Franklin D. Roosevelt and Winston Churchill at the Casablanca Conference, Jan. 14-24, 1943
The first involvement of the United States in the wartime conferences between the Allied nations opposing the Axis powers actually occurred before the nation formally entered World War II. In August 1941, President Franklin Roosevelt and British Prime Minister Winston Churchill met secretly and devised an eight-point statement of war aims known as the Atlantic Charter, which included a pledge that the Allies would not accept territorial changes resulting from the war in Europe. Following the Japanese attack on Pearl Harbor, the wartime conferences focused on establishing a second front.

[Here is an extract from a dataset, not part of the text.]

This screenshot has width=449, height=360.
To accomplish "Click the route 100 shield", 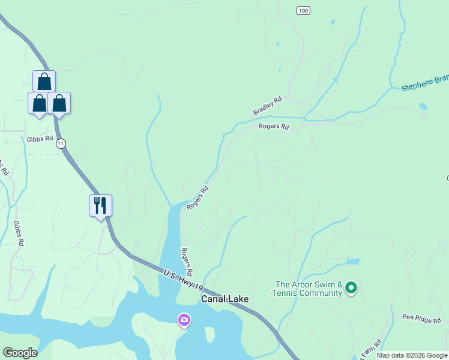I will (x=304, y=11).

At Casablanca in January 1943, Roosevelt and Churchill agreed to fight until the Axis powers surrendered unconditionally. In a November 1943 meeting in Egypt with Chinese leader Chiang Kai-shek, Roosevelt and Churchill agreed to a pre-eminent role for China in postwar Asia. The next major wartime conference included Roosevelt, Churchill, and the leader of the Soviet Union, Joseph Stalin. Meeting at Tehran following the Cairo Conference, the “Big Three” secured confirmation on the launching of the cross-channel invasion and a promise from Stalin that the Soviet Union would eventually enter the war against Japan. In February 1945, the “Big Three” met at the former Russian czar’s summer palace in the Crimea. Yalta was the most important and by far the most controversial of the wartime meetings.